If the central bank does fall into that position, it may have to raise interest rates and otherwise tighten monetary policy sooner than it would like.
"Normally, we end up with a recession because you have to slam on the brakes as opposed to slowly taking your foot off the accelerator, which is what believe is going to happen," El-Erian said.
The economy is still technically in a recession that began in February 2020, according to the National Bureau of Economic Research, considered the official arbiter in such matters.

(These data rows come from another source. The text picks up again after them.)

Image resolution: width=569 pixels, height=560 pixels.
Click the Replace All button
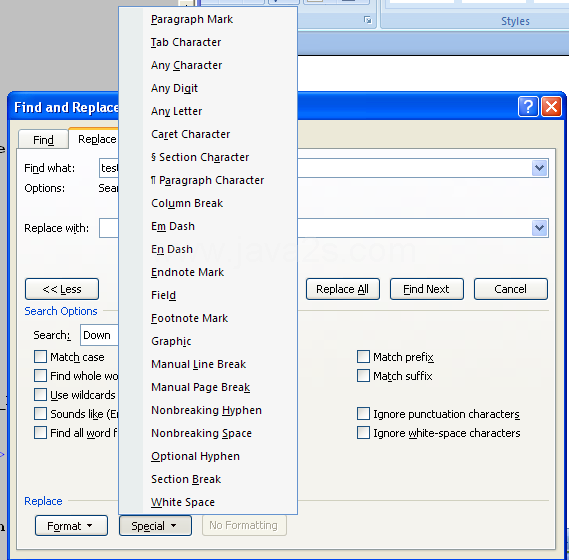point(343,289)
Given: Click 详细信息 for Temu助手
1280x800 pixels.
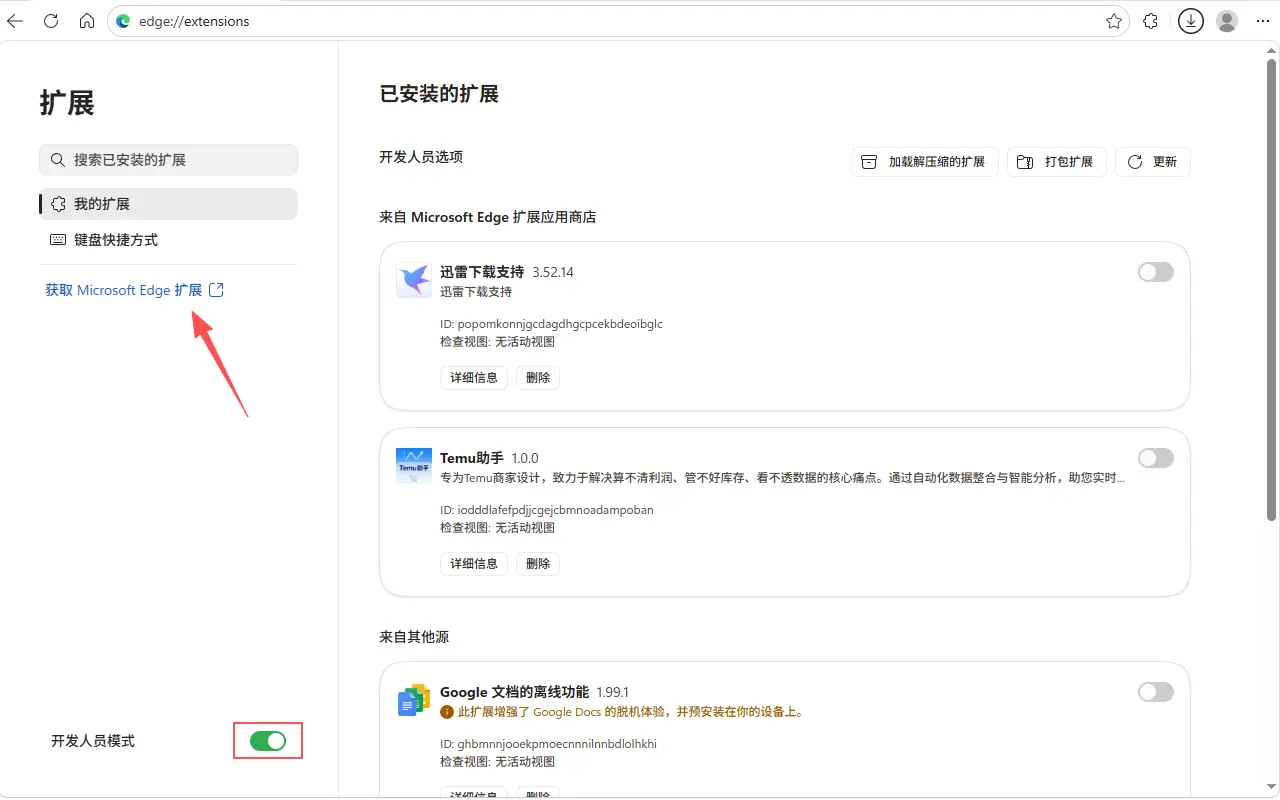Looking at the screenshot, I should 473,563.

However, real GDP is just a shade below where it was when the downturn started and is likely to pass that level when the second-quarter data comes in.
Inflation, though, has thwarted recoveries in the past, and recent data tell conflicting stories about the current pace.
The Fed's favorite gauge, the personal consumption expenditures price index excluding the volatile food and energy sectors, in May rose 3.4% from a year ago, the highest level since 1992 and well above the central bank's 2% target.
That came after a 5% increase in the consumer price index and a 6.6% burst in the producer price index, both well higher than anything the U.S. has seen since at least before the financial crisis.
But much of the price pressures have come in areas particularly germane to the economic recovery – used car prices, air fares, hotel prices and the like.
While Fed officials see those factors abating in the coming months, El-Erian said he's not so sure, even if the financial markets don't seem to care.
"If you were actually to look at the numbers on inflation, you would start having serious doubts in your mind as to how transitory inflation is," El-Erian said. "But as long as the Fed believes it's transitory, that is what matters for markets."